The Shire of Orbost was a local government area about 380 km east of Melbourne, the state capital of Victoria, Australia. The shire covered an area of 9347 km2, and existed from 1892 until 1994.

==History==

Originally, Orbost was part of the Bairnsdale Road District, which was created on 30 April 1867. Splitting away as part of the Shire of Tambo in 1882, Orbost was first incorporated as a shire in its own right, as the Shire of Croajingolong, on 30 May 1892. It was renamed as the Shire of Orbost on 17 February 1893. On 3 January 1913, part of its western riding was annexed to Tambo as its Cunninghame Riding.
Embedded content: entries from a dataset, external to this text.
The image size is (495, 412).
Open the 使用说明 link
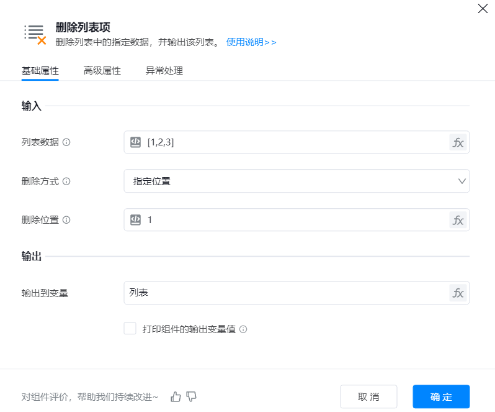tap(251, 42)
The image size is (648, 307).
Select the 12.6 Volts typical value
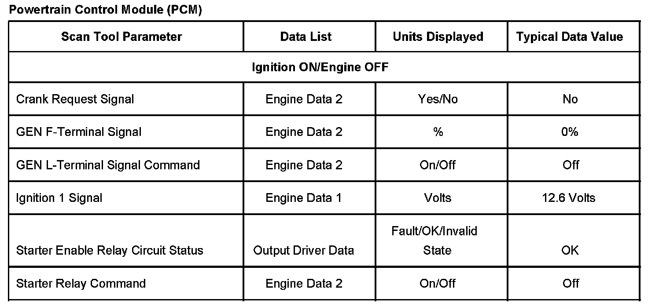pyautogui.click(x=569, y=198)
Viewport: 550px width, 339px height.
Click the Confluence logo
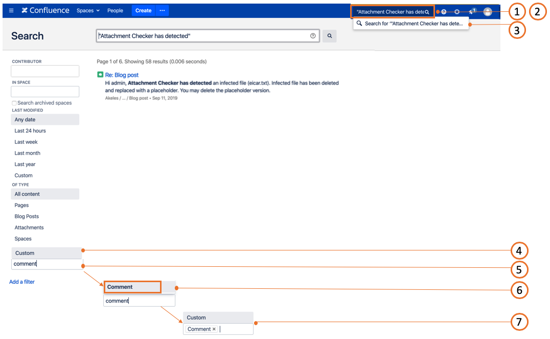[x=45, y=11]
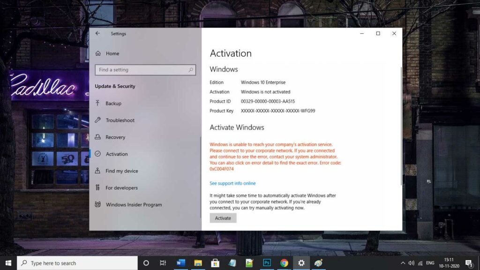Open the network flyout in system tray
Screen dimensions: 480x270
click(x=421, y=263)
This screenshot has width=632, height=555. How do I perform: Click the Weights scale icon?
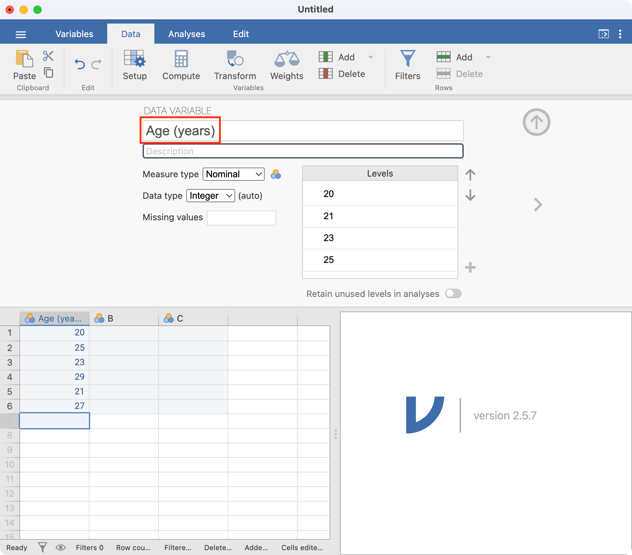[287, 59]
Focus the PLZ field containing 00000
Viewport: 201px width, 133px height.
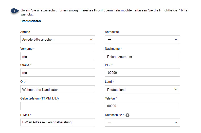(142, 73)
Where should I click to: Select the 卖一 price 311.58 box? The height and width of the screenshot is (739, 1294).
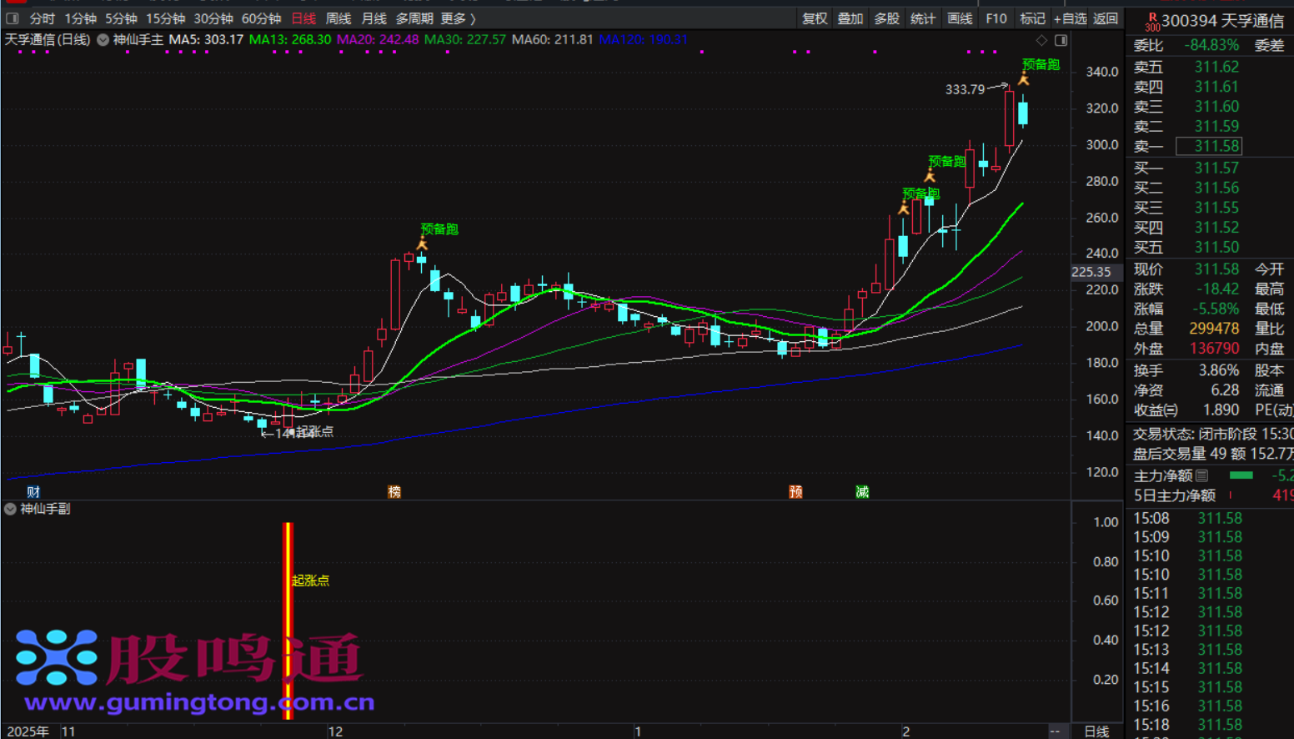(x=1209, y=147)

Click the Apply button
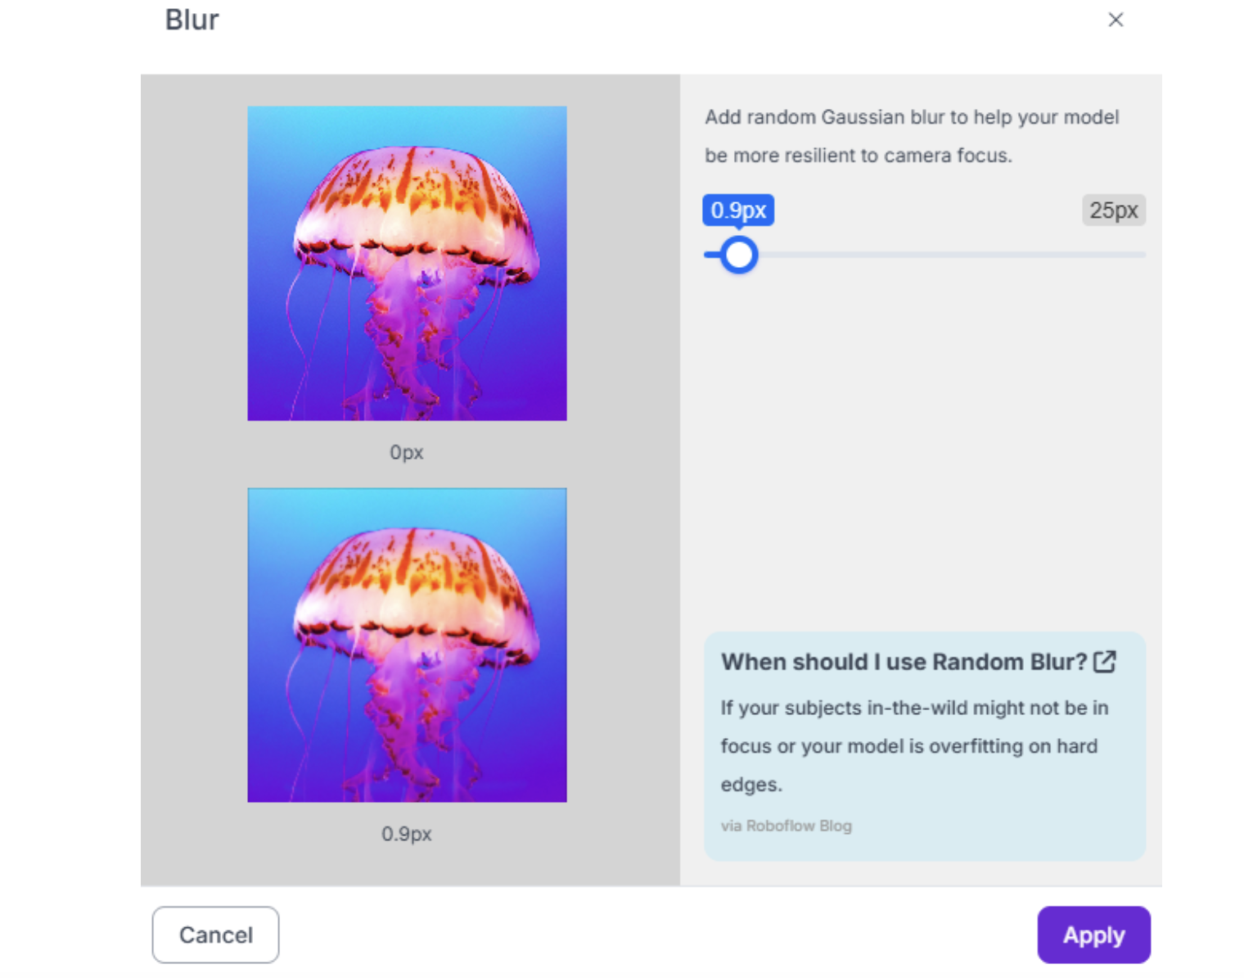pos(1093,935)
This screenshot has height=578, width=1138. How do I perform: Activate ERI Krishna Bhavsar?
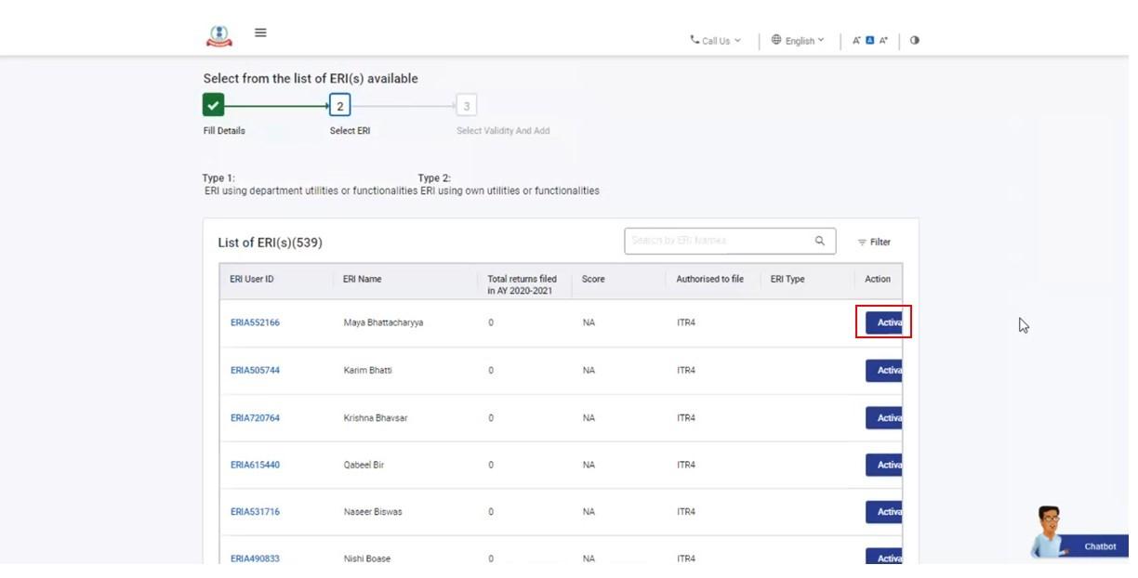click(884, 417)
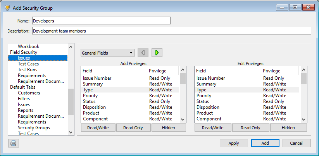Click the gray previous arrow button
Viewport: 319px width, 156px height.
coord(143,53)
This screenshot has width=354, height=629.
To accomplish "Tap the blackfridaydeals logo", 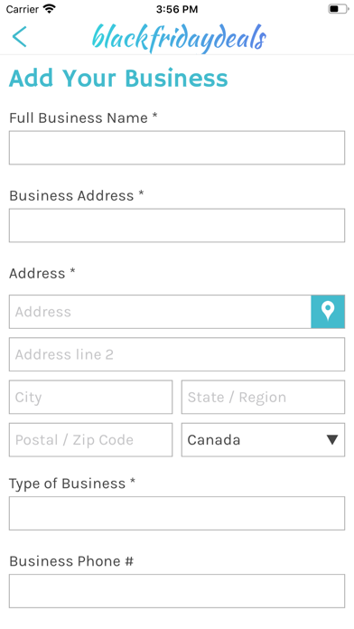I will click(179, 39).
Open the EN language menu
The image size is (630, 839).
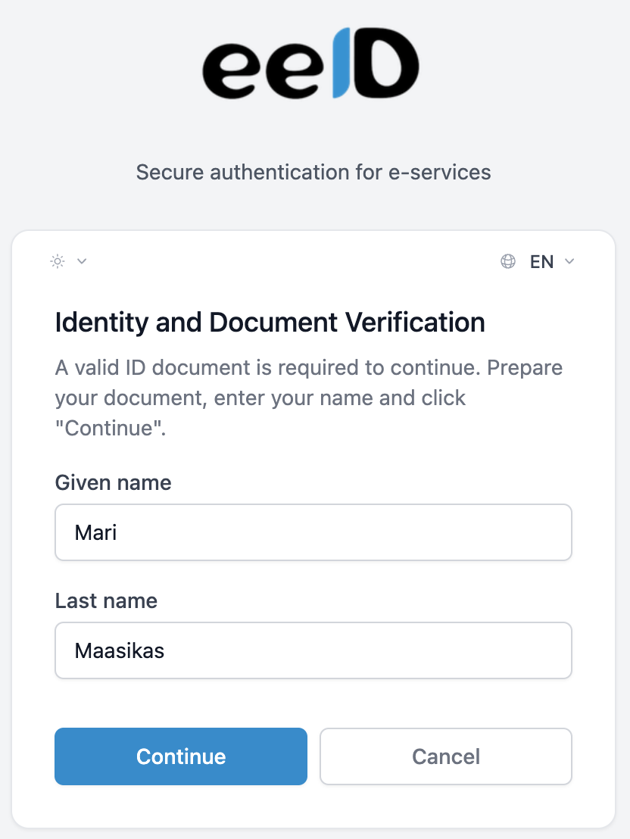pos(541,262)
On 2 December 1994, the Shire of Orbost was abolished, and along with the City of Bairnsdale, the Shires of Bairnsdale and Tambo, and parts of the Shire of Omeo and the Boole Boole Peninsula from the Shire of Rosedale, was merged into the newly created Shire of East Gippsland.

==Wards==

Orbost was divided into four ridings on 31 May 1895, each of which elected three councillors:
- North Riding
- South Riding
- East Riding
- Central Riding

==Towns and localities==
- Bellbird Creek
- Bendoc
- Bonang
- Cann River
- Club Terrace
- Genoa
- Mallacoota
- Marlo
- Newmerella
- Orbost*

- Council seat.

==Population==

| Year | Population |
|---|---|
| 1954 | 5,492 |
| 1958 | 5,700* |
| 1961 | 6,179 |
| 1966 | 6,414 |
| 1971 | 6,301 |
| 1976 | 6,205 |
| 1981 | 6,058 |
| 1986 | 6,131 |
| 1991 | 6,562 |

- Estimate in the 1958 Victorian Year Book.